Music in the Community and for the Community with Annie Griffith

Singing Mechanics

Wicked Witch versus The Sloane Ranger

openmouthWhen we first start to sing, we do so instinctively.  We just open our mouths and make a noise.  Sometimes the instinctive noise we make sounds good, and sometimes it isn’t so great.  Whether the noise that you, individually, make is a good or a poor sound is pretty much a case of good or bad luck.  It is not that most insidious of things, “talent” (for what it’s worth, I don’t believe it exists, it’s all about hard work in my book…), and you should absolutely not believe someone if they tell you that.

Some people just have the kind of speaking voice that translates well into singing.  They do all the correct muscular things in their mouth and throat without even thinking about it, because that’s how they speak.  They find notes easy to copy because their mouths and throats are in the right positions.  This isn’t talent – it’s luck.  They’ve been taught to talk that way.  Others – not so much.

The good news is that you can absolutely get those good habits in place whether you do them instinctively or not.  What I want to talk about today is singing with an “open throat”.

There is a lot of  “spirited discussion” about what an open throat actually is, and whether it is a good thing.  I’m going to tell you my opinion (because, hey, it’s my blog!) but do feel free to disagree or do your own research as seems appropriate.

When teachers tell you to sing with an open throat, they are asking you to pay attention to the back of your mouth – particularly the soft palate and back of the tongue.  Try to drop the back of the tongue as if the doctor had a tongue depressor on it, and lift the soft palate.  The feeling that you are aiming for is the very beginning of a yawn, but without any tension or stiffness in the muscles of your throat and mouth.  Please note that the feeling you are aiming for is most emphatically NOT the feeling right at the pinnacle of a yawn.  When you actually yawn, you expand your throat muscles and squash your larynx/voice box low down into your throat, which is not the position that you want it in.  Nothing should feel tight or under pressure.  Everything should feel loose and comfortable.

My favourite exercise for opening the throat is “Wicked Witch versus The Sloane Ranger” (I suspect that ‘The Sloane Ranger’ as a term is only instantly recognisable to those of us who remember Princess Diana as “Lady Di”…).  What I want you to do is this:

Remember The Wicked Witch of the West?  Remember that nasty little cackle she had?  I want you to copy that cackle.  It’s high and channelled through your nose.  “Heheheheheh…”  That feeling right there?  That’s the feeling of a constricted, tight throat.  You can probably reach some of your higher notes when making this noise.  Now, pretend to be a Sloane Ranger or other similarly posh person.  Make this noise, “Okay, Yaaaaaaaaaah.”  You will note that your voice goes down, your tongue drops and your soft palate rises.  But not so much that it is squishing your larynx and making your throat sore and your voice sound weird.
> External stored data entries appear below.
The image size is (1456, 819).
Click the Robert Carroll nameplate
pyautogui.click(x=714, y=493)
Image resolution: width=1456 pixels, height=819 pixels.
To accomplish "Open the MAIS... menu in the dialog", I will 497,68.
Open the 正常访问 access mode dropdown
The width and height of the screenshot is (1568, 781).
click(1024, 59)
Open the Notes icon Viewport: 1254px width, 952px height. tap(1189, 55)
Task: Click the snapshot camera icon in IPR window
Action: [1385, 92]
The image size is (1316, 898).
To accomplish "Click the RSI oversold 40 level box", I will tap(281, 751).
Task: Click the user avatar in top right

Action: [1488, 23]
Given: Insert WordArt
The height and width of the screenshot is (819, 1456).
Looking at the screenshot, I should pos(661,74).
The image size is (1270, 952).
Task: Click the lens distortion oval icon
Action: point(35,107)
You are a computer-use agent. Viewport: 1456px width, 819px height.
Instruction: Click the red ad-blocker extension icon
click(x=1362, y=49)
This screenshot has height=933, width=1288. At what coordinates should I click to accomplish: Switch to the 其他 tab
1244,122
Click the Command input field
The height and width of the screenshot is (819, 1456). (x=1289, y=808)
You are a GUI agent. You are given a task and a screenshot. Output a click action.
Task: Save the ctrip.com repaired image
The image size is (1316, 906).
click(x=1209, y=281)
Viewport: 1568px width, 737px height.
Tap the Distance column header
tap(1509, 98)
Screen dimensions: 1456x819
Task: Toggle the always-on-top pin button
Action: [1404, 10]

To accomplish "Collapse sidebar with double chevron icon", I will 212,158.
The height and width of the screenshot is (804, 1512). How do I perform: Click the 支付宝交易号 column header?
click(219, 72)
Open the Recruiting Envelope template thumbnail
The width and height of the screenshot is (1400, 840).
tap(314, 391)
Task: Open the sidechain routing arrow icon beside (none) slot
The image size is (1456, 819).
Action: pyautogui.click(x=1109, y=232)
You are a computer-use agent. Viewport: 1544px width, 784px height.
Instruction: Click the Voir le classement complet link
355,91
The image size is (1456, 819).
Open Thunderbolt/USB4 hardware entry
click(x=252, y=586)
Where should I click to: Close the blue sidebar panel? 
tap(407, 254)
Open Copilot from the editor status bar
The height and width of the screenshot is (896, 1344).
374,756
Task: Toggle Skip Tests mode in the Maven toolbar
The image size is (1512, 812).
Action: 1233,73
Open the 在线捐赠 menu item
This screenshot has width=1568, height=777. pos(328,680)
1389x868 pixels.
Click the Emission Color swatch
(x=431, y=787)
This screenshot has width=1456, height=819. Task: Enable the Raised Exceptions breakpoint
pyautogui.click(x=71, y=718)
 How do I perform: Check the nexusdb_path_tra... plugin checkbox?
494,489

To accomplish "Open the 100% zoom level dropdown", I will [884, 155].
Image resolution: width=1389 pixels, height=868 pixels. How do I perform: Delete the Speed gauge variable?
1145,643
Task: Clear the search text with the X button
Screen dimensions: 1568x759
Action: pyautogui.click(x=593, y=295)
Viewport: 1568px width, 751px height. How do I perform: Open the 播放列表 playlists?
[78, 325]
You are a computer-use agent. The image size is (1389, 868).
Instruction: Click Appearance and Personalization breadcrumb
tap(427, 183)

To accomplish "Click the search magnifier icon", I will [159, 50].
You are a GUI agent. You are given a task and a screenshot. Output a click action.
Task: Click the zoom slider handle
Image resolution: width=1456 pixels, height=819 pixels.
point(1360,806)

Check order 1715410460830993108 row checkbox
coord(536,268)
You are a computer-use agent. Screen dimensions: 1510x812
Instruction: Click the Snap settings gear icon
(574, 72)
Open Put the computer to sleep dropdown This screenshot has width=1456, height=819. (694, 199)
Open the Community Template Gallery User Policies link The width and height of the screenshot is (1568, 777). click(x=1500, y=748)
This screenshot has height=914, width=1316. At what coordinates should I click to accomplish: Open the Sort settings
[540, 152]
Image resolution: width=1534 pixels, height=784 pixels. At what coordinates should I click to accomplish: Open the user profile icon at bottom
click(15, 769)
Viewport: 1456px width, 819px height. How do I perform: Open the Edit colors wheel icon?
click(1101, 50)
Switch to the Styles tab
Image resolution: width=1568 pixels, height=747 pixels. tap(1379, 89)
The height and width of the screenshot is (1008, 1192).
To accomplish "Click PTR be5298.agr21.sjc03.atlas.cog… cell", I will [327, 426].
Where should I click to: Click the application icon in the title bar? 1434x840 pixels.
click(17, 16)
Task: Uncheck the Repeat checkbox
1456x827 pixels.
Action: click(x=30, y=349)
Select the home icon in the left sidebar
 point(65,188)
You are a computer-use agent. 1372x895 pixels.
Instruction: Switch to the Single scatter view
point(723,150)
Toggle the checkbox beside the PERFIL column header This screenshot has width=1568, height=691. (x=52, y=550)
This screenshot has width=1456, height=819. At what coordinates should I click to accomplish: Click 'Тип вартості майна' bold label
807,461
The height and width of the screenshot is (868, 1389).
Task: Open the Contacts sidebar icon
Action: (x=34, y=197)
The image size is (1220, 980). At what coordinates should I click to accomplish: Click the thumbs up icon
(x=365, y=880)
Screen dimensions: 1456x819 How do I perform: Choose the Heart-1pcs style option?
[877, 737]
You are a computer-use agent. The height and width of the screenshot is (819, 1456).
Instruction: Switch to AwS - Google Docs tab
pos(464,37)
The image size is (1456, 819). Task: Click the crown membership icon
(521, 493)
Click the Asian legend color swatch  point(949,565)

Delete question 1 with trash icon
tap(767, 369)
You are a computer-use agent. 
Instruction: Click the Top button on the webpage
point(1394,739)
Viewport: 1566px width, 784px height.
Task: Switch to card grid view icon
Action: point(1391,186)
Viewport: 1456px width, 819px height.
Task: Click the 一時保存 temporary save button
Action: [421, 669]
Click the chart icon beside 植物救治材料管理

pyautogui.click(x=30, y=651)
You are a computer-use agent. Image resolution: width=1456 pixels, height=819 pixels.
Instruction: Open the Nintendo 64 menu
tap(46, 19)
Once you’ve done this for a few minutes, I really recommend trying to sing something silly and easy that you know well, but keeping those feelings in place (repeat the exercise if you feel you are losing the throat shape), but be very aware of not giving yourself a huge double-chin, or making yourself uncomfortable.  All the sensations should be soft and comfortable, not overblown and difficult to maintain.

Another way of thinking about this exercise (particularly if you have a problem with the imagery and associated sounds) is to try and imitate a donkey:  “Heeeeee- HAW”.  The throat will react the same way, but do be sure to do the exercise *slowly* – give each sound a good 3-5 seconds before moving onto the next sound, and think about what your mouth and throat are doing as you make the sound.